__MATERIAL TO PROCESS__:
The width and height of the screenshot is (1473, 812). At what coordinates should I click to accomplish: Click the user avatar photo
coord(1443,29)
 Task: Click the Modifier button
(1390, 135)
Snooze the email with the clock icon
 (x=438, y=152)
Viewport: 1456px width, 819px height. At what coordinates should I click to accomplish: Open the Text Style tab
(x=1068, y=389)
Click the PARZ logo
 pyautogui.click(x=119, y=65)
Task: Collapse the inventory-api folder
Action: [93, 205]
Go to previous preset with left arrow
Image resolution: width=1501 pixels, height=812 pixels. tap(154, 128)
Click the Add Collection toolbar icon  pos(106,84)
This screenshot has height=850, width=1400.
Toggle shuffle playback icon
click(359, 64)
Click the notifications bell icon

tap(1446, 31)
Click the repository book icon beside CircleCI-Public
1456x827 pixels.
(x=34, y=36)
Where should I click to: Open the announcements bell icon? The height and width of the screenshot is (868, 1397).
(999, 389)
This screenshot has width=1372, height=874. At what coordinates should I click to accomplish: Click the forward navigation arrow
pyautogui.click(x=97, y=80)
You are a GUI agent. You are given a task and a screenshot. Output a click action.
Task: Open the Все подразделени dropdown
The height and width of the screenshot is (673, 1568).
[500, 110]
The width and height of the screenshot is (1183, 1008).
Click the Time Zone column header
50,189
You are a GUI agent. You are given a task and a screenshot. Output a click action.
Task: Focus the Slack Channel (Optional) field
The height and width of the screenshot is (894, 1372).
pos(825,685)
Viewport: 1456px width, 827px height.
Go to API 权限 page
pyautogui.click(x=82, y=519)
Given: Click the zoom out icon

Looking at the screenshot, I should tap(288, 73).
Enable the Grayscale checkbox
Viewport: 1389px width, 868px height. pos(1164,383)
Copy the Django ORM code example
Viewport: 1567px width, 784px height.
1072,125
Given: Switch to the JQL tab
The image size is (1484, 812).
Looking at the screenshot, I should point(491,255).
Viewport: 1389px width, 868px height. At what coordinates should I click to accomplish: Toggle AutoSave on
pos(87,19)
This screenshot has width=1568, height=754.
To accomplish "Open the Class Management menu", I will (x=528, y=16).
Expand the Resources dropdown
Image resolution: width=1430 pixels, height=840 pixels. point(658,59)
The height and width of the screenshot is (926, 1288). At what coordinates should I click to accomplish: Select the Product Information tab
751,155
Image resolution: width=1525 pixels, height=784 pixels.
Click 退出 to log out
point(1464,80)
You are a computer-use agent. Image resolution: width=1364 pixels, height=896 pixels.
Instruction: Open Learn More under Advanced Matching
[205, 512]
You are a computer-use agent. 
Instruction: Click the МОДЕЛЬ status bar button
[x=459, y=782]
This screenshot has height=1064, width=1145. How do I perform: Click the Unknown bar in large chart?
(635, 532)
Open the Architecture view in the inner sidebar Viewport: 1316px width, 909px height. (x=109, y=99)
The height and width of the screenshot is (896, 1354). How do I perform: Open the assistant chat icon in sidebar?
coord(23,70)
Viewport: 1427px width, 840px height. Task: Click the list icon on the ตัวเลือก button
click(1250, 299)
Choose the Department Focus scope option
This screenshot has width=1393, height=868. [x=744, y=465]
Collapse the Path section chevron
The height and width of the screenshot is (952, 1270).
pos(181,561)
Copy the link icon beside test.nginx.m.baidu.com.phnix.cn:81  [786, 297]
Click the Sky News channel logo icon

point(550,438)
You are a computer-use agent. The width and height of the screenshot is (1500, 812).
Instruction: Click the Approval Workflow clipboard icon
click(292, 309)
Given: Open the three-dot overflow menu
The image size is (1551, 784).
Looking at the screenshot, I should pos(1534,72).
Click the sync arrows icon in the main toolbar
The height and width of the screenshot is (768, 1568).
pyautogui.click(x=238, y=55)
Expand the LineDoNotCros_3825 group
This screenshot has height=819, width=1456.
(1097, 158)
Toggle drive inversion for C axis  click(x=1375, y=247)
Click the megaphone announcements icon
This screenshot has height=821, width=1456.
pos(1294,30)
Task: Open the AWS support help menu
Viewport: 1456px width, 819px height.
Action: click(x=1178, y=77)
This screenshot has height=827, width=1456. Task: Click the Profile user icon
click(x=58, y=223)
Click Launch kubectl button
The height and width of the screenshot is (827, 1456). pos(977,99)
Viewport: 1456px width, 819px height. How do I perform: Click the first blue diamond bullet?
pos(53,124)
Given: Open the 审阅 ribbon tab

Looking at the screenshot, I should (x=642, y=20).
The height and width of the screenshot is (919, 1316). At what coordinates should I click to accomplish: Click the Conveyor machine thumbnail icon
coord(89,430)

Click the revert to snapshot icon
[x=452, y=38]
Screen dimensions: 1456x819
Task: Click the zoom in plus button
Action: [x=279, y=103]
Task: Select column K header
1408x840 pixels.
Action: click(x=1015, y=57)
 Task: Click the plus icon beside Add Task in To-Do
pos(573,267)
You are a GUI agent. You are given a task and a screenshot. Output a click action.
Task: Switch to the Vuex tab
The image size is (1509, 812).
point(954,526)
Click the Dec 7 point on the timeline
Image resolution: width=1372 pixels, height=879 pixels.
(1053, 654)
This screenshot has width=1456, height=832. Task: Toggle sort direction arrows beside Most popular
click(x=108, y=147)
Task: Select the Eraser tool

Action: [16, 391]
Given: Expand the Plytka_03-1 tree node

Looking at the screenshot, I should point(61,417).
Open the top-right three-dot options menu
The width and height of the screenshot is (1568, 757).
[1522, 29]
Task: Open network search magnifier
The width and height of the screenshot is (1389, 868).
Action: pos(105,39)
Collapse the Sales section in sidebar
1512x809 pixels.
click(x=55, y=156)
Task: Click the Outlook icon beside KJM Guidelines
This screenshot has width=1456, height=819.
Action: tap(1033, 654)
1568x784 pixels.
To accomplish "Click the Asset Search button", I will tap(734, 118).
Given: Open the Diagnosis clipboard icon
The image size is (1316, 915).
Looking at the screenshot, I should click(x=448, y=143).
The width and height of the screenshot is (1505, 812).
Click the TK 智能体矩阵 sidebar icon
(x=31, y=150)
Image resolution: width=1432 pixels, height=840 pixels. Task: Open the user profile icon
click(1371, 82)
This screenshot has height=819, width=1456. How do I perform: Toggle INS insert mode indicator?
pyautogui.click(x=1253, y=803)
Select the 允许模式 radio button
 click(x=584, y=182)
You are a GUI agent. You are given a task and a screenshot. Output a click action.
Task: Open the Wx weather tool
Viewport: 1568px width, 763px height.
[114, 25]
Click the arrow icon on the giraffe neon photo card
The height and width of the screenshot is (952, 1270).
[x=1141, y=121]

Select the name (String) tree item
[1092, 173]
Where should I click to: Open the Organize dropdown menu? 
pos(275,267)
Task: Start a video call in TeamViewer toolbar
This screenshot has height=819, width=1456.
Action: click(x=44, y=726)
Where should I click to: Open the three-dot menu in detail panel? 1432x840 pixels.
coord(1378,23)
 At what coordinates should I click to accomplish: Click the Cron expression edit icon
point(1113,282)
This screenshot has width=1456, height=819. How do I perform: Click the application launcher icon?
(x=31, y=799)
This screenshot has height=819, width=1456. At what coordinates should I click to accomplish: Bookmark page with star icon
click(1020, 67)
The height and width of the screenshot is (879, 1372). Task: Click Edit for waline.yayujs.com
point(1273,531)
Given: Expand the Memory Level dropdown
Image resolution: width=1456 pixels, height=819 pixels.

__ACTIVITY__: The records above should be given again in full, exactly as written.

__ANSWER BOX__:
The width and height of the screenshot is (1473, 812). At what coordinates should I click to accomplish: Click the user avatar photo
coord(1443,29)
 Task: Click the Modifier button
(1390, 135)
Snooze the email with the clock icon
 (x=438, y=152)
Viewport: 1456px width, 819px height. At what coordinates should I click to accomplish: Open the Text Style tab
(x=1068, y=389)
Click the PARZ logo
 pyautogui.click(x=119, y=65)
Task: Collapse the inventory-api folder
Action: [93, 205]
Go to previous preset with left arrow
Image resolution: width=1501 pixels, height=812 pixels. tap(154, 128)
Click the Add Collection toolbar icon  pos(106,84)
This screenshot has height=850, width=1400.
Toggle shuffle playback icon
click(359, 64)
Click the notifications bell icon

tap(1446, 31)
Click the repository book icon beside CircleCI-Public
1456x827 pixels.
(x=34, y=36)
Where should I click to: Open the announcements bell icon? The height and width of the screenshot is (868, 1397).
(999, 389)
This screenshot has width=1372, height=874. At what coordinates should I click to accomplish: Click the forward navigation arrow
pyautogui.click(x=97, y=80)
You are a GUI agent. You are given a task and a screenshot. Output a click action.
Task: Open the Все подразделени dropdown
The height and width of the screenshot is (673, 1568).
[500, 110]
The width and height of the screenshot is (1183, 1008).
Click the Time Zone column header
50,189
You are a GUI agent. You are given a task and a screenshot. Output a click action.
Task: Focus the Slack Channel (Optional) field
The height and width of the screenshot is (894, 1372).
pos(825,685)
Viewport: 1456px width, 827px height.
Go to API 权限 page
pyautogui.click(x=82, y=519)
Given: Click the zoom out icon

Looking at the screenshot, I should tap(288, 73).
Enable the Grayscale checkbox
Viewport: 1389px width, 868px height. pos(1164,383)
Copy the Django ORM code example
Viewport: 1567px width, 784px height.
1072,125
Given: Switch to the JQL tab
The image size is (1484, 812).
Looking at the screenshot, I should point(491,255).
Viewport: 1389px width, 868px height. At what coordinates should I click to accomplish: Toggle AutoSave on
pos(87,19)
This screenshot has width=1568, height=754.
To accomplish "Open the Class Management menu", I will (x=528, y=16).
Expand the Resources dropdown
Image resolution: width=1430 pixels, height=840 pixels. point(658,59)
The height and width of the screenshot is (926, 1288). At what coordinates should I click to accomplish: Select the Product Information tab
751,155
Image resolution: width=1525 pixels, height=784 pixels.
Click 退出 to log out
point(1464,80)
You are a computer-use agent. Image resolution: width=1364 pixels, height=896 pixels.
Instruction: Open Learn More under Advanced Matching
[205, 512]
You are a computer-use agent. 
Instruction: Click the МОДЕЛЬ status bar button
[x=459, y=782]
This screenshot has height=1064, width=1145. How do I perform: Click the Unknown bar in large chart?
(635, 532)
Open the Architecture view in the inner sidebar Viewport: 1316px width, 909px height. (x=109, y=99)
The height and width of the screenshot is (896, 1354). How do I perform: Open the assistant chat icon in sidebar?
coord(23,70)
Viewport: 1427px width, 840px height. Task: Click the list icon on the ตัวเลือก button
click(1250, 299)
Choose the Department Focus scope option
This screenshot has width=1393, height=868. [x=744, y=465]
Collapse the Path section chevron
The height and width of the screenshot is (952, 1270).
pos(181,561)
Copy the link icon beside test.nginx.m.baidu.com.phnix.cn:81  [786, 297]
Click the Sky News channel logo icon

point(550,438)
You are a computer-use agent. The width and height of the screenshot is (1500, 812).
Instruction: Click the Approval Workflow clipboard icon
click(292, 309)
Given: Open the three-dot overflow menu
The image size is (1551, 784).
Looking at the screenshot, I should pos(1534,72).
Click the sync arrows icon in the main toolbar
The height and width of the screenshot is (768, 1568).
pyautogui.click(x=238, y=55)
Expand the LineDoNotCros_3825 group
This screenshot has height=819, width=1456.
(1097, 158)
Toggle drive inversion for C axis  click(x=1375, y=247)
Click the megaphone announcements icon
This screenshot has height=821, width=1456.
pos(1294,30)
Task: Open the AWS support help menu
Viewport: 1456px width, 819px height.
Action: click(x=1178, y=77)
This screenshot has height=827, width=1456. Task: Click the Profile user icon
click(x=58, y=223)
Click Launch kubectl button
The height and width of the screenshot is (827, 1456). pos(977,99)
Viewport: 1456px width, 819px height. How do I perform: Click the first blue diamond bullet?
pos(53,124)
Given: Open the 审阅 ribbon tab

Looking at the screenshot, I should (x=642, y=20).
The height and width of the screenshot is (919, 1316). At what coordinates should I click to accomplish: Click the Conveyor machine thumbnail icon
coord(89,430)

Click the revert to snapshot icon
[x=452, y=38]
Screen dimensions: 1456x819
Task: Click the zoom in plus button
Action: [x=279, y=103]
Task: Select column K header
1408x840 pixels.
Action: click(x=1015, y=57)
 Task: Click the plus icon beside Add Task in To-Do
pos(573,267)
You are a GUI agent. You are given a task and a screenshot. Output a click action.
Task: Switch to the Vuex tab
The image size is (1509, 812).
point(954,526)
Click the Dec 7 point on the timeline
Image resolution: width=1372 pixels, height=879 pixels.
(1053, 654)
This screenshot has width=1456, height=832. Task: Toggle sort direction arrows beside Most popular
click(x=108, y=147)
Task: Select the Eraser tool

Action: [16, 391]
Given: Expand the Plytka_03-1 tree node

Looking at the screenshot, I should point(61,417).
Open the top-right three-dot options menu
The width and height of the screenshot is (1568, 757).
[1522, 29]
Task: Open network search magnifier
The width and height of the screenshot is (1389, 868).
Action: pos(105,39)
Collapse the Sales section in sidebar
1512x809 pixels.
click(x=55, y=156)
Task: Click the Outlook icon beside KJM Guidelines
This screenshot has width=1456, height=819.
Action: tap(1033, 654)
1568x784 pixels.
To accomplish "Click the Asset Search button", I will tap(734, 118).
Given: Open the Diagnosis clipboard icon
The image size is (1316, 915).
Looking at the screenshot, I should click(x=448, y=143).
The width and height of the screenshot is (1505, 812).
Click the TK 智能体矩阵 sidebar icon
(x=31, y=150)
Image resolution: width=1432 pixels, height=840 pixels. Task: Open the user profile icon
click(1371, 82)
This screenshot has height=819, width=1456. How do I perform: Toggle INS insert mode indicator?
pyautogui.click(x=1253, y=803)
Select the 允许模式 radio button
 click(x=584, y=182)
You are a GUI agent. You are given a task and a screenshot. Output a click action.
Task: Open the Wx weather tool
Viewport: 1568px width, 763px height.
[114, 25]
Click the arrow icon on the giraffe neon photo card
The height and width of the screenshot is (952, 1270).
[x=1141, y=121]

Select the name (String) tree item
[1092, 173]
Where should I click to: Open the Organize dropdown menu? 
pos(275,267)
Task: Start a video call in TeamViewer toolbar
This screenshot has height=819, width=1456.
Action: click(x=44, y=726)
Where should I click to: Open the three-dot menu in detail panel? 1432x840 pixels.
coord(1378,23)
 At what coordinates should I click to accomplish: Click the Cron expression edit icon
point(1113,282)
This screenshot has width=1456, height=819. How do I perform: Click the application launcher icon?
(x=31, y=799)
This screenshot has height=819, width=1456. At what coordinates should I click to accomplish: Bookmark page with star icon
click(1020, 67)
The height and width of the screenshot is (879, 1372). Task: Click Edit for waline.yayujs.com
point(1273,531)
Given: Expand the Memory Level dropdown
Image resolution: width=1456 pixels, height=819 pixels.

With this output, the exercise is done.